Data entries
------
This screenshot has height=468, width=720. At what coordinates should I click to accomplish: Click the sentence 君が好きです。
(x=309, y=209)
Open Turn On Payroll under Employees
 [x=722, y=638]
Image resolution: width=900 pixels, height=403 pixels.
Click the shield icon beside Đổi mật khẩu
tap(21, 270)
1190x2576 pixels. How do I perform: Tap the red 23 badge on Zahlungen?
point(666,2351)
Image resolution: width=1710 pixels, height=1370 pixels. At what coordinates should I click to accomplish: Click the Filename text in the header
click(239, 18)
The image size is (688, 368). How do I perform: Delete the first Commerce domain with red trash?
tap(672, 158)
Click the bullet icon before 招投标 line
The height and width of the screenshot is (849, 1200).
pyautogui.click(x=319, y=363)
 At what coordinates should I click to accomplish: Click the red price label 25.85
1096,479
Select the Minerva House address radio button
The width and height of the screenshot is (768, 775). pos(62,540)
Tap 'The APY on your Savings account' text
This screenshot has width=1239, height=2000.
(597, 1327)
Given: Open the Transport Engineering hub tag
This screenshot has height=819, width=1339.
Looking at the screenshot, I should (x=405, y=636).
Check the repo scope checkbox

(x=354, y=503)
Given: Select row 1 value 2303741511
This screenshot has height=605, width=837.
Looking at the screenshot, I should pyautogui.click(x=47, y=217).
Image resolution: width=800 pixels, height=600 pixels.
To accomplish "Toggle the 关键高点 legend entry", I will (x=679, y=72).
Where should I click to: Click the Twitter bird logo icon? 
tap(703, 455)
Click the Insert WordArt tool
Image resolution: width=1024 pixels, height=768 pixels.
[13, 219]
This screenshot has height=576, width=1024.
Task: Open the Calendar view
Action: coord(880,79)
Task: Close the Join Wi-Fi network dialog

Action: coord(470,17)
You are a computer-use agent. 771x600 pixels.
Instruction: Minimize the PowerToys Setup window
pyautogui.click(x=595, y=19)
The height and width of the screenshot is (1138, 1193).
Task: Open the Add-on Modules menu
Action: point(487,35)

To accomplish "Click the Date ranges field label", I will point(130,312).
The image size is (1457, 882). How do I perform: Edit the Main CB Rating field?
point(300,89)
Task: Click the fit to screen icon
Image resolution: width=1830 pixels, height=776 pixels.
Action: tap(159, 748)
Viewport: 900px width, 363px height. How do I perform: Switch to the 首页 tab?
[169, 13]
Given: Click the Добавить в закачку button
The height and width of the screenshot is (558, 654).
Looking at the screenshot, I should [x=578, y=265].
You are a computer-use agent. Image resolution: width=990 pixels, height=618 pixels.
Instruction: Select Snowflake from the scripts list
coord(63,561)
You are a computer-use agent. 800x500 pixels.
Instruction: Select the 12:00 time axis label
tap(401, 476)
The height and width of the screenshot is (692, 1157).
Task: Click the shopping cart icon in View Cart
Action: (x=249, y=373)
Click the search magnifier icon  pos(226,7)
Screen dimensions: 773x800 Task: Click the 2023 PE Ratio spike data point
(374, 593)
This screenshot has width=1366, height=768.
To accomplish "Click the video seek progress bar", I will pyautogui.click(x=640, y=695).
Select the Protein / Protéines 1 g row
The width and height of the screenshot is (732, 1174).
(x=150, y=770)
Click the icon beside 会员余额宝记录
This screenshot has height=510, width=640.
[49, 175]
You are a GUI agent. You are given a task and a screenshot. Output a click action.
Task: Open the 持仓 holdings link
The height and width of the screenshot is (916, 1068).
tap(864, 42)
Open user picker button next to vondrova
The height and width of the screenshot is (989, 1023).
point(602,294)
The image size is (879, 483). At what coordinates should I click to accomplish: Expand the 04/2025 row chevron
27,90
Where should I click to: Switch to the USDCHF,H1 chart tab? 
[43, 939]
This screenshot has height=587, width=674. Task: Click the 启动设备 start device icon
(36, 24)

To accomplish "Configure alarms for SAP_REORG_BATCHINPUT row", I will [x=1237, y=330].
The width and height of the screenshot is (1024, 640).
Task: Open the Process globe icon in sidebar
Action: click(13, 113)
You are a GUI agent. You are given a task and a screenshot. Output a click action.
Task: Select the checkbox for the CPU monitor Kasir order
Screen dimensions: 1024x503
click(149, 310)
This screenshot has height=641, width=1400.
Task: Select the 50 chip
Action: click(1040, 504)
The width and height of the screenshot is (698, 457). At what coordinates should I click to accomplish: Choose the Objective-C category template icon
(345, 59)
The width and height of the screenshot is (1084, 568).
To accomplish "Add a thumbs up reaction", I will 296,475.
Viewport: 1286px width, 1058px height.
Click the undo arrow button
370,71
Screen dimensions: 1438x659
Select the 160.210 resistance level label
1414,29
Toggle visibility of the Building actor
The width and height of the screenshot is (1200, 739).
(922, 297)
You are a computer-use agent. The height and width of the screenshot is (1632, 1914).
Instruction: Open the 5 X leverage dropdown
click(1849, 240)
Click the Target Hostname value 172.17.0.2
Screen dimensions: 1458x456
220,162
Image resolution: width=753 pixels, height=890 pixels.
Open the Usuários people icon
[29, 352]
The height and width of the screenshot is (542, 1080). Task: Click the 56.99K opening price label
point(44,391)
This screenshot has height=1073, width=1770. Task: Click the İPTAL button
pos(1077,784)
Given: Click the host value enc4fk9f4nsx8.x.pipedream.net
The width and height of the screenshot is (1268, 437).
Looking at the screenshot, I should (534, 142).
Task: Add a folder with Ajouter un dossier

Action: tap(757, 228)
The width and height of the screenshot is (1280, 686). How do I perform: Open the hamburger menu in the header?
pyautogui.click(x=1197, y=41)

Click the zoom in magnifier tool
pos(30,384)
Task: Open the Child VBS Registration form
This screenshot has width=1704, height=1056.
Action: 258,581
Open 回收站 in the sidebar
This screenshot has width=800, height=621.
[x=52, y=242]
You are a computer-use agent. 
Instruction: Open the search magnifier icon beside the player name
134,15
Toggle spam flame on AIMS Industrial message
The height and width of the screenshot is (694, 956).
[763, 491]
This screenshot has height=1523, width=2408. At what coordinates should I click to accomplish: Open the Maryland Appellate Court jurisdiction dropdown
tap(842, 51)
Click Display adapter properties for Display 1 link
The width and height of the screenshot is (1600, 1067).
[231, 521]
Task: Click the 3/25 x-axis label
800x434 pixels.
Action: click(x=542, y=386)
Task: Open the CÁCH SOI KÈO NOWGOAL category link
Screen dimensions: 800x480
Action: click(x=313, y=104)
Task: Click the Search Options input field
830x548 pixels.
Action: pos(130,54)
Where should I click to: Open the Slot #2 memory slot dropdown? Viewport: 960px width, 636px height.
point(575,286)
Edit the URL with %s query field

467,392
------
> [What you need to do]
Go line by line through the data and copy any that contain "agent".

> [Solution]
You are a computer-use agent. 771x600 pixels.
You are a computer-use agent. Image resolution: width=990 pixels, height=618 pixels.
You are a computer-use agent. 800x500 pixels.
You are a GUI agent. You are given a task and a screenshot. Output a click action.
You are a GUI agent. You are given a task and a screenshot. Output a click action.
You are a computer-use agent. The height and width of the screenshot is (1632, 1914).
You are a computer-use agent. 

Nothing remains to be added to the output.